*Task details*.
Copy each line from the listing below where the word "agent" shows up.

··· Entries supplied

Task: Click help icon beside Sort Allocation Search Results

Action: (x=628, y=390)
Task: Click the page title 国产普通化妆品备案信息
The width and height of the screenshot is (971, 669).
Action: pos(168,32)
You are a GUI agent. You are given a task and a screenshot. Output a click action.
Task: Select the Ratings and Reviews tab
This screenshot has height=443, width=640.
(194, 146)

······
··· Entries supplied

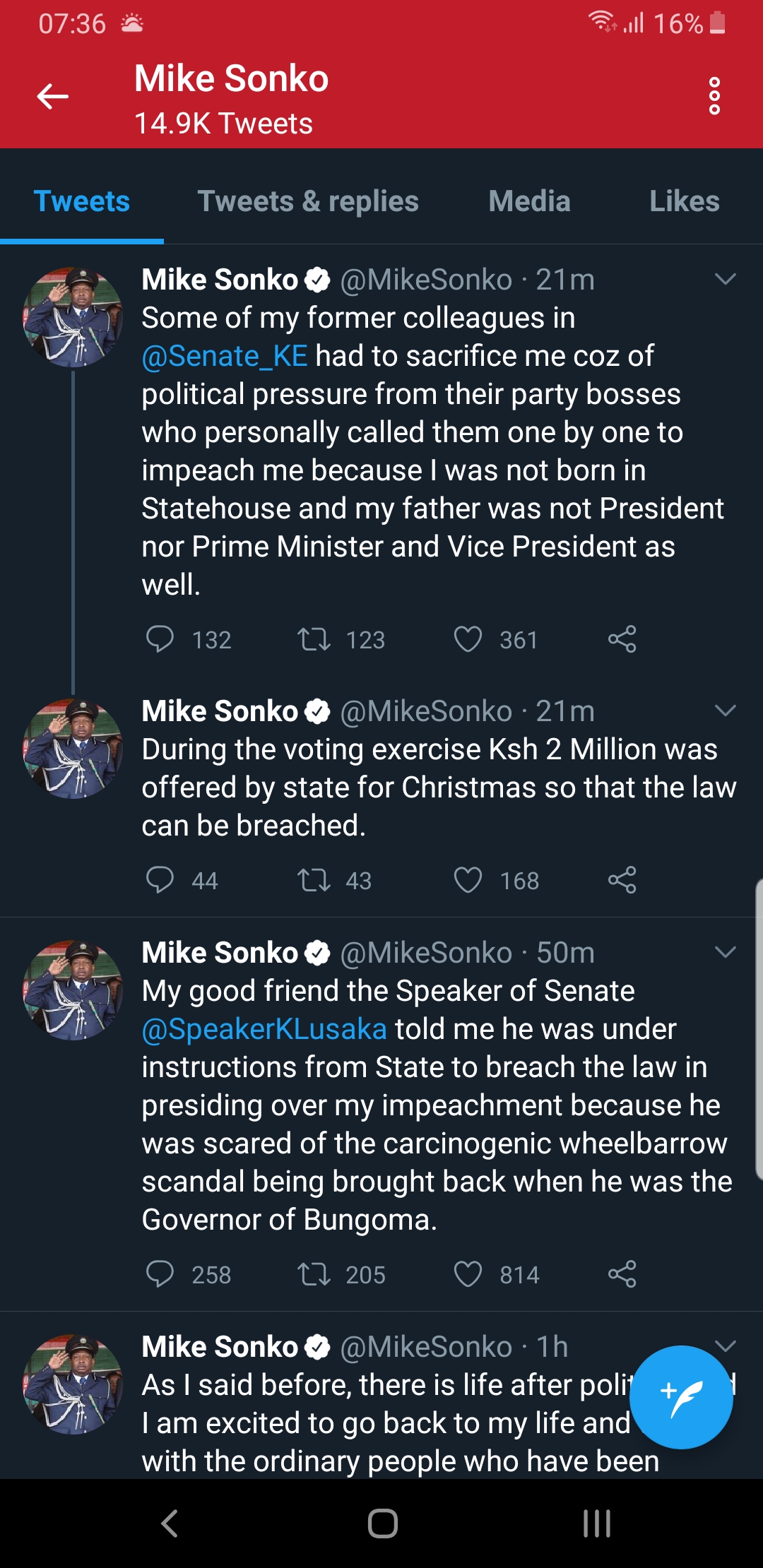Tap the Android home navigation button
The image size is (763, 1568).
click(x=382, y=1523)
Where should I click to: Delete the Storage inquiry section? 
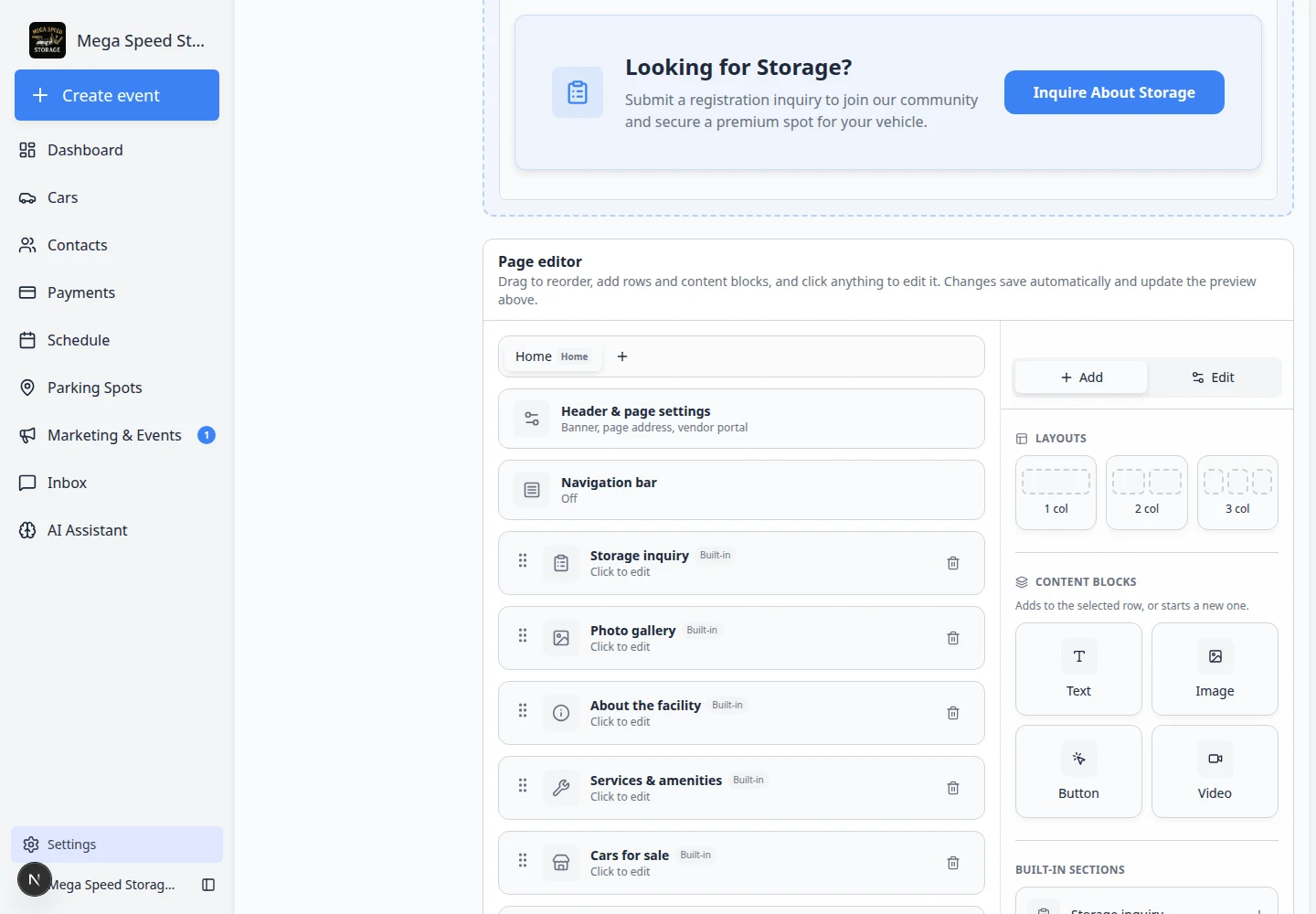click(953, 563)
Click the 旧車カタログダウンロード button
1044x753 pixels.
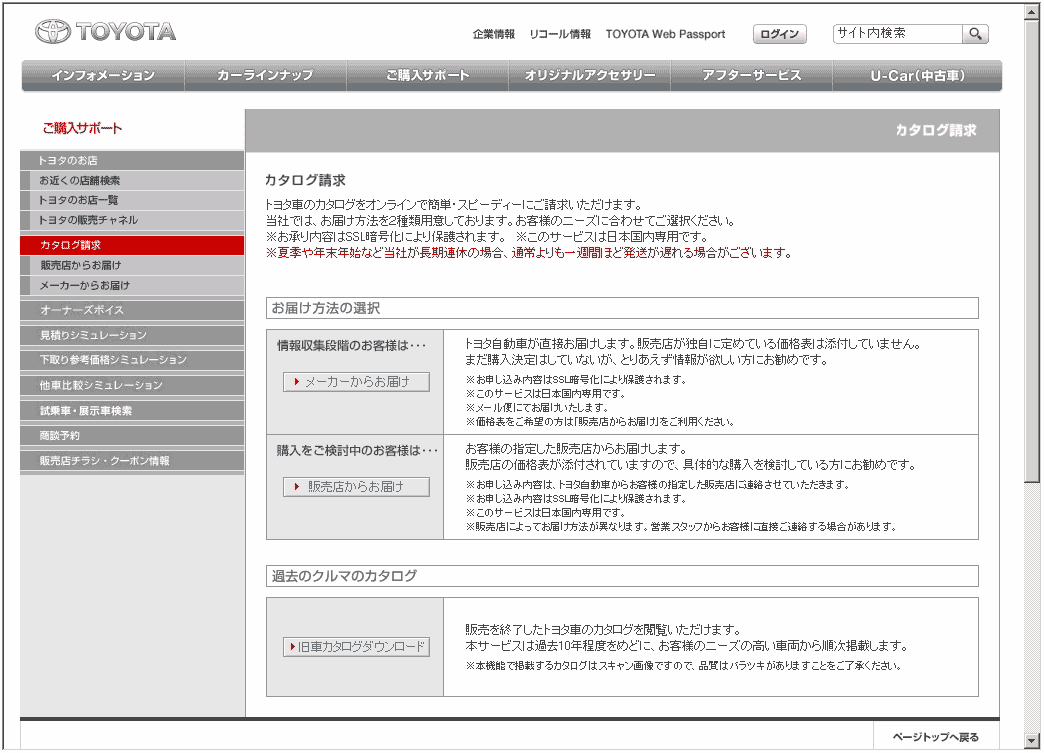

······
··· Entries supplied

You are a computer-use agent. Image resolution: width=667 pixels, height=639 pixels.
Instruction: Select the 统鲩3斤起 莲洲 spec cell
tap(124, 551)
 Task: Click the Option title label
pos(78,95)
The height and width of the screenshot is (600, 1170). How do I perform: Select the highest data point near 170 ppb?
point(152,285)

······

*Answer area*.
You are a GUI agent. You are given a task and a screenshot. Output a click action.
You are a computer-use agent. Image resolution: width=667 pixels, height=639 pixels.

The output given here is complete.